Quel che invece appare chiarissimo è il pensiero del Poeta-filosofo sul
modo di poetare troppo studiato, elaborato, che però manca di spontaneità, anche
di fantasia, ma soprattutto mancante di quei difetti che fanno dell’artista un
genio! Geniale il nostro Giacomo!
Quanto scrive qui Leopardi, pare di riviverlo ai giorni nostri.

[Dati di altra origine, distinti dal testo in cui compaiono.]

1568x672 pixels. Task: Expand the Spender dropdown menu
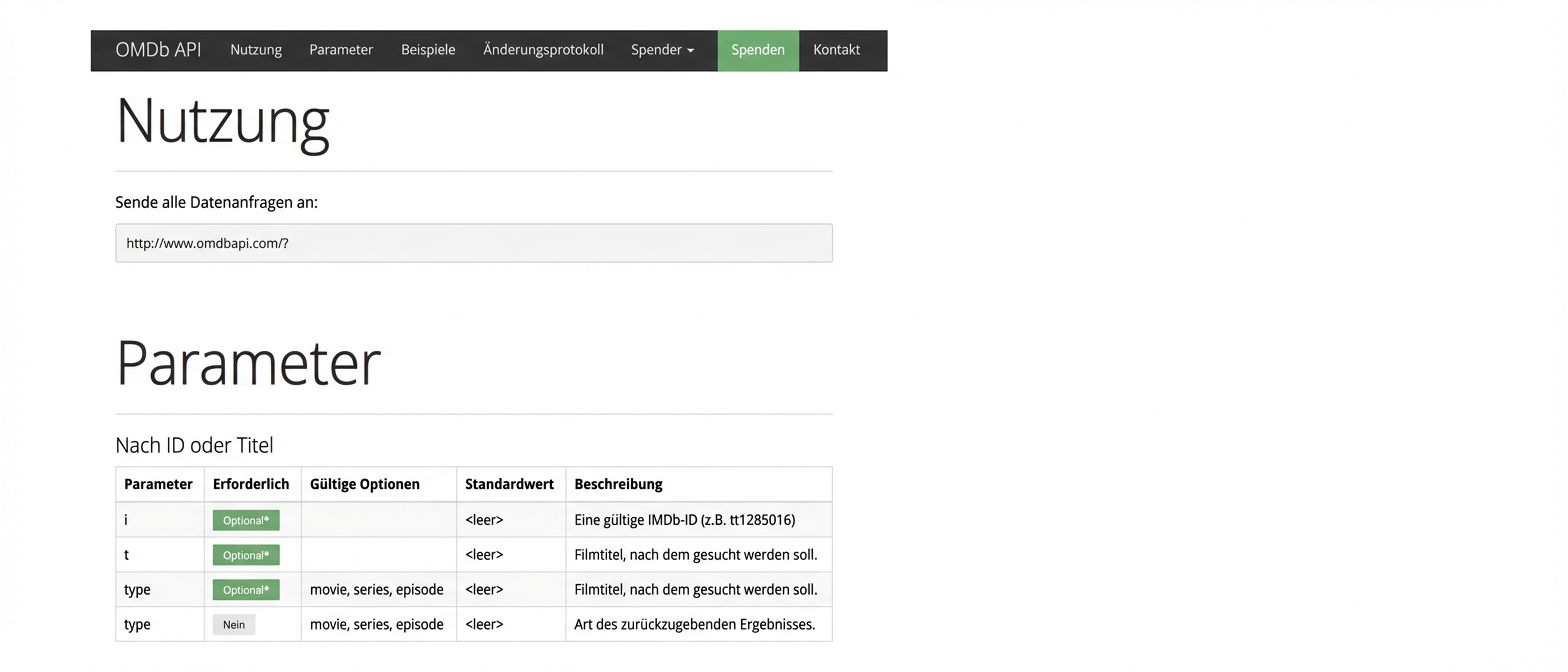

L’inciviltà che progressivamente avanza a seguito di una precedente civiltà,
che deturpa le menti, che manca di fantasia, l’illusione che fa dell’uomo un
essere pensante, la speranza che tiene in tensione gli animi, l’ardore. Della
Ragione che annebbia i sentimenti che non si riescono più ad esprimere
artisticamente. E non è il caso di ripetere
quanto sostiene l’autore. Duecento anni fa lamentava le stesse situazioni che
si stanno verificando oggigiorno. O che si erano presentate ai tempi
dell’Impero Romano, della Magna Grecia e, in epoche più recenti, di tutti
quegli imperi nati da guerre espansionistiche, come quelle volute dall’Impero
Napoleonico o Britannico. Ma anche dell’Italia con le sue Colonie. Che è
rimasto? E lo stesso decadimento è avvenuto nell’arte, in tutte le sue forme. (Recentemente ho scritto di Marina Abramovic
e della sua installazione a Palazzo Strozzi, potrebbe essere definita in vari
modi, forse novità, fuorché opera d’arte). Si tratta dei corsi e ricorsi
storici. Cadute e risalite, ma più spesso veri e propri cedimenti. E in queste
due pagine Leopardi ne fa un tratto molto chiaro. Così come vanno oggi le cose,
direi che siamo arrivati alla frutta. A parte qualche rara eccezione che appartiene a uomini
carichi di umanità, di sapienza, di buon senso e di vero senso dell’arte.
Per ora ho espresso il mio pensiero che collima perfettamente con quello
dell’autore dello Zibaldone.
Ho notato espressioni linguistiche tipiche dell’epoca in cui visse, oggi un
po’ arcaiche, ma anche altre, che sono tuttora attuali nel parlato odierno.
“…un popolo oltremodo illuminato non diventa mica civilissimo…!
“ non importava un fico… Noi avremmo aggiunto “secco”.
Vi suggerisco di meditare su queste sue due pagine e soprattutto sulle
due righe finali dello scritto leopardiano.